Le «Carceri d’invenzione» di Giovanni Battista Piranesi accostate alle tavole che a quattro secoli di distanza, i loro soggetti hanno ispirato al brasiliano Vik Muniz, in un ideale dialogo tra antiche e moderne visioni: è un triplo debutto quello con cui si apre la terza edizione di Operefestival, da giovedì 18 a sabato 20 al Castello Odescalchi di Bracciano. L’accostamento tra i due artisti è, infatti, una prima assoluta - che si potrà ammirare fino al 15 dicembre - ma lo sono pure l’esposizione congiunta delle tele di Muniz e l’apertura del Castello all’arte contemporanea. Tratto dominante del festival è proprio l’intreccio tra classico e innovazione, tra «ritorni» e prime assolute, in un programma che spazia tra musica, teatro, danza e arte. A farla da padrone è la musica, che, in un susseguirsi di concerti, sembra guidare gli spettatori alla scoperta di spazi ed eventi. Dalla chitarra di Emanuele Segre, protagonista della serata inaugurale, fino al violino di Felix Ayo, che chiuderà il festival.

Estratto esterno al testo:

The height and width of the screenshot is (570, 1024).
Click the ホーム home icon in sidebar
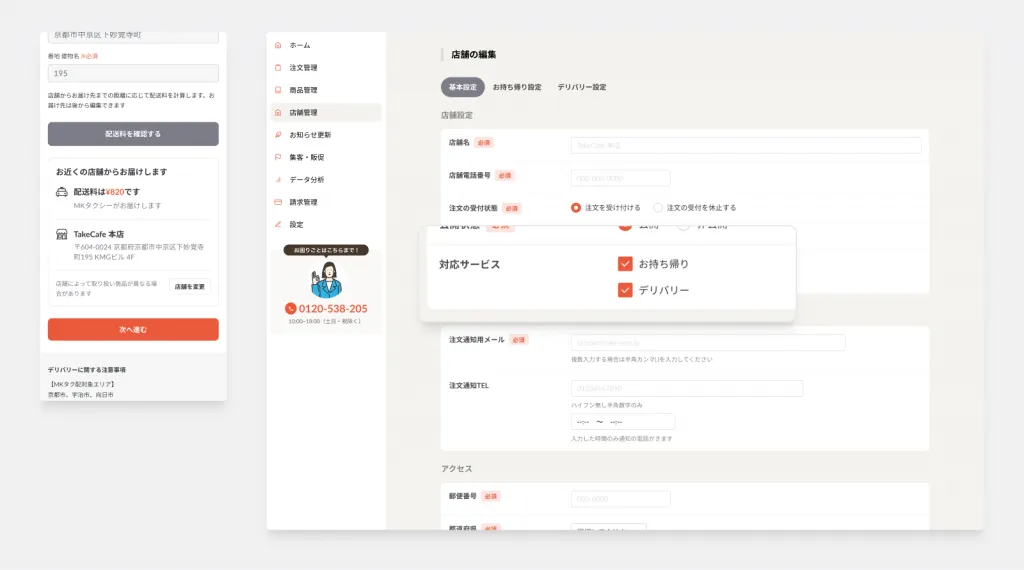pos(278,45)
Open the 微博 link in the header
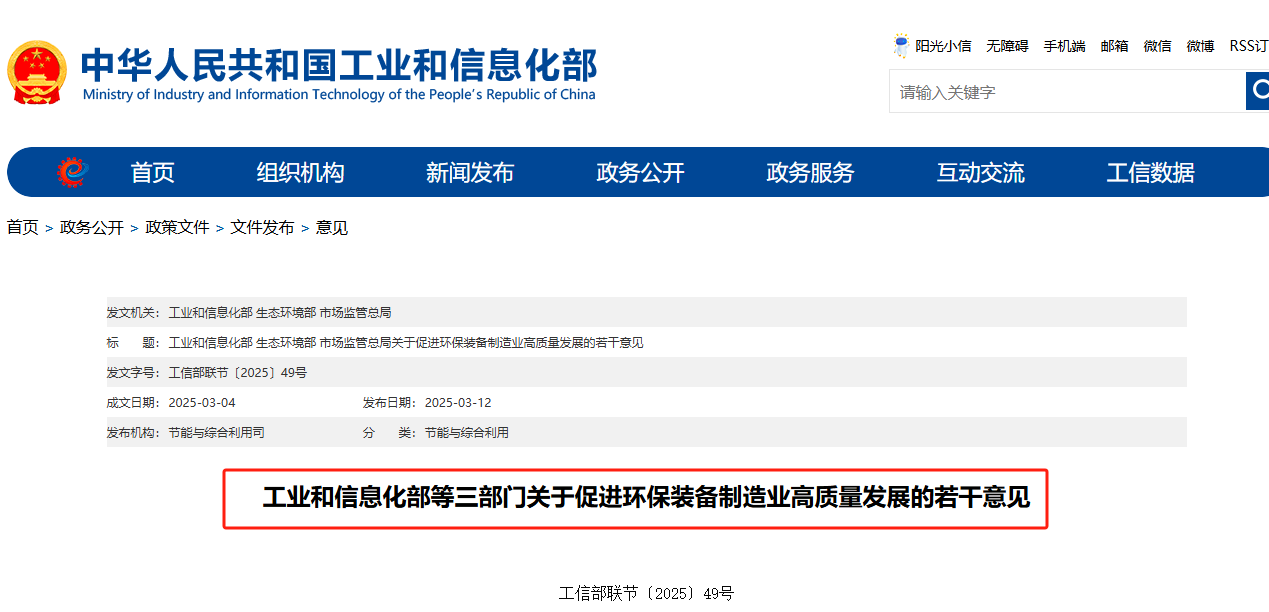This screenshot has width=1269, height=612. coord(1200,46)
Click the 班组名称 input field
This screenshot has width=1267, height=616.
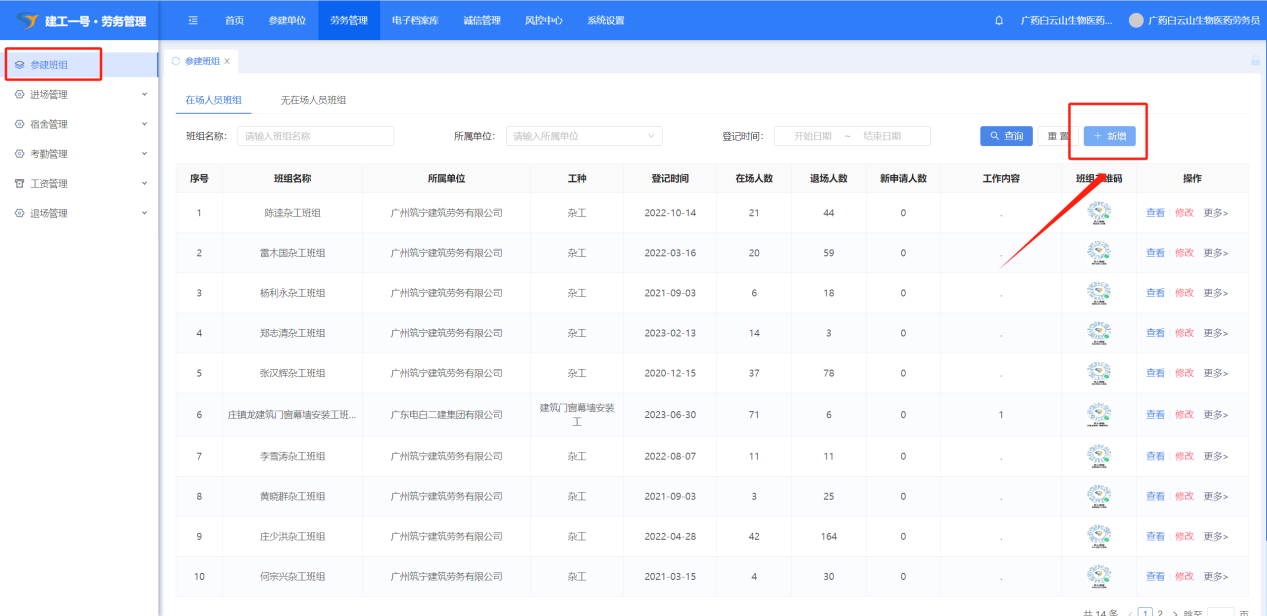(x=315, y=136)
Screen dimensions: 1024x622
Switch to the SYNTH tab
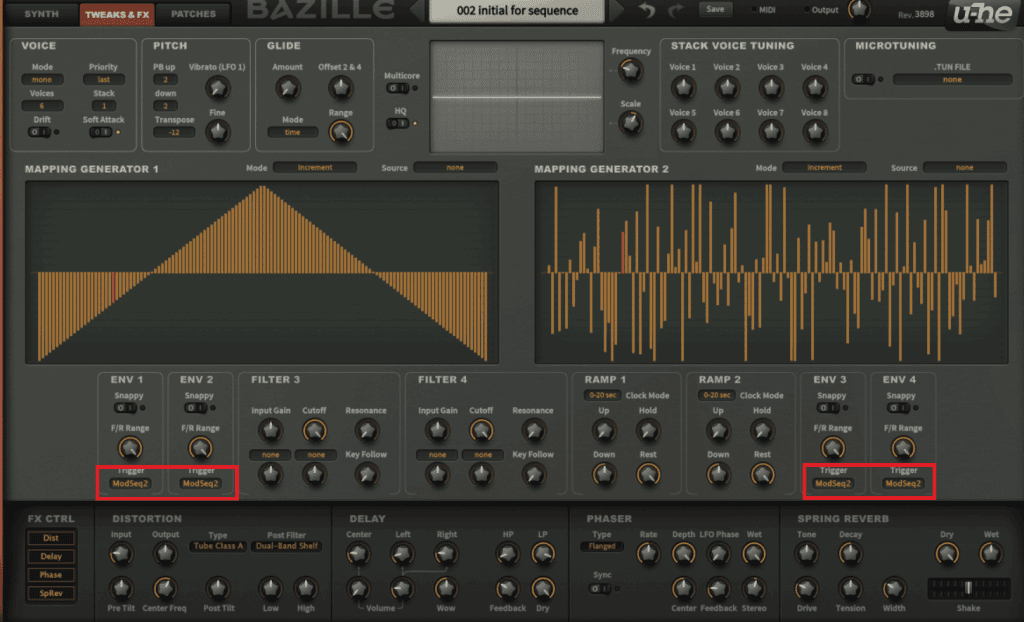[x=41, y=14]
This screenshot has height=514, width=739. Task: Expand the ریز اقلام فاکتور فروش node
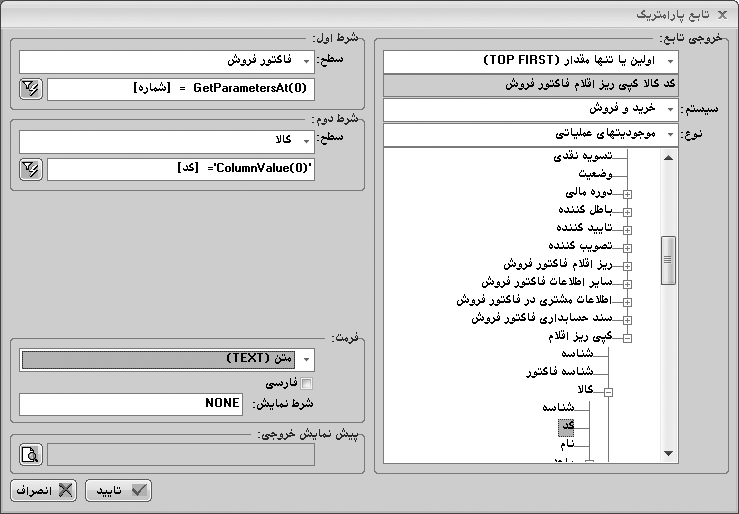[627, 266]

Grande attenzione è dedicata al teatro, sezione che ogni anno prevede un ospite d’onore. Dopo Piera degli Esposti e Franca Valeri, è il turno di Arnoldo Foà, interprete di Vita. Male e Bene, viaggio tra dolore e bellezza da Sofocle a De Andrè. Non manca una voce femminile. Simona Marchini porta in scena un testo da lei stessa ideato, Confidenzial. Storie di vita vissuta. «Racconto in modo ironico vita e carriera - spiega l’attrice - tratteggiando la mia storia personale e riproponendo alcuni dei miei personaggi più noti. Il tutto inframmezzato da momenti musicali, tra classica e canzoni romane». E ancora, Vincent River di Philip Ridley, Le due sorelle di Alberto Bassetti, i monologhi Thom Pain - Tratto dal nulla di Will Eno e Primo studio per Pittura su legno di Ingmar Bergman. Alla danza è affidata la «sorpresa» di performance-incursioni. Ospite speciale, l’Accademia nazionale di Danza in una serata di musica e fuochi d’artificio. Non mancano altri momenti espositivi. Nelle logge è ospitata una mostra sulla fotografia di scena, con sezioni sul lavoro teatrale di Quartucci e Tatò e le scenografie di Paolini e Kounellis. Corti e torri sono riservate alla videoarte.